- **TASK TO COMPLETE**
The answer should consist of each line from the data below that includes "status".

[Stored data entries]
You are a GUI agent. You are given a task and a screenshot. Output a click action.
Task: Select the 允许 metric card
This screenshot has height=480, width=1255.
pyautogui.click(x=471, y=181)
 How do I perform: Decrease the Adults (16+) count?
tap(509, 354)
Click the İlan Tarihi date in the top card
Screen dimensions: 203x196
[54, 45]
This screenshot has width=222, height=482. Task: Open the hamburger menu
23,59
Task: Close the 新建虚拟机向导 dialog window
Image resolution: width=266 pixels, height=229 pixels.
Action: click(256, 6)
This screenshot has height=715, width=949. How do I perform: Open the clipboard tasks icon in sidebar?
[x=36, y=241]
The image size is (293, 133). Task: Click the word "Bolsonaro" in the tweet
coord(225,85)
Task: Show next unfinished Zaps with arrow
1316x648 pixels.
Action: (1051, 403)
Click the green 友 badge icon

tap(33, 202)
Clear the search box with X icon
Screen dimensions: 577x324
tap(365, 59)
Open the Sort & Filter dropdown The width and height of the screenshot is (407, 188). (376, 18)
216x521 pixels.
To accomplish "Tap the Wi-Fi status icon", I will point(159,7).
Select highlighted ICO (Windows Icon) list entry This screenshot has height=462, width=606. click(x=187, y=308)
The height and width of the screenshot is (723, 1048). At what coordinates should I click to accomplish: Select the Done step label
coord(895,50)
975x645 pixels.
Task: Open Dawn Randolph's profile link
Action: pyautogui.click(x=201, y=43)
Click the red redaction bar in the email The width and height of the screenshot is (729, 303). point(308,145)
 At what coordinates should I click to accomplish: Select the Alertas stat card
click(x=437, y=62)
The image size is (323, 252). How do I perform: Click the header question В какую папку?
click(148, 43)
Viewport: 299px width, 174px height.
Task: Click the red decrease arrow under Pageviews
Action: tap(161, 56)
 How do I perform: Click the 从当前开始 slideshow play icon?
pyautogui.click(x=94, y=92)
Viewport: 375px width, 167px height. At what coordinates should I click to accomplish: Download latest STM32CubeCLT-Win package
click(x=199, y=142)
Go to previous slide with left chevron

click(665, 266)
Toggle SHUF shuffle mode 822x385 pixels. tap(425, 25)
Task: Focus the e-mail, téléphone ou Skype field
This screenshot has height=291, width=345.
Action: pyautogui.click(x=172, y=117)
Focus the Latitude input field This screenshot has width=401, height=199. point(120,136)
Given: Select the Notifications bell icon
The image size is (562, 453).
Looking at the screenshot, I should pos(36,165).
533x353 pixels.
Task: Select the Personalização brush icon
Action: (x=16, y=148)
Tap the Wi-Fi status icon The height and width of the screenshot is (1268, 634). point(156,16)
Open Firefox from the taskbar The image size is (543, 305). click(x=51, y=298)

- **SOLUTION TO THIS PROBLEM**
To accomplish "Tap the Wi-Fi status icon", I will point(159,7).
Tap the Wi-Fi status icon The height and width of the screenshot is (1268, 634). point(156,16)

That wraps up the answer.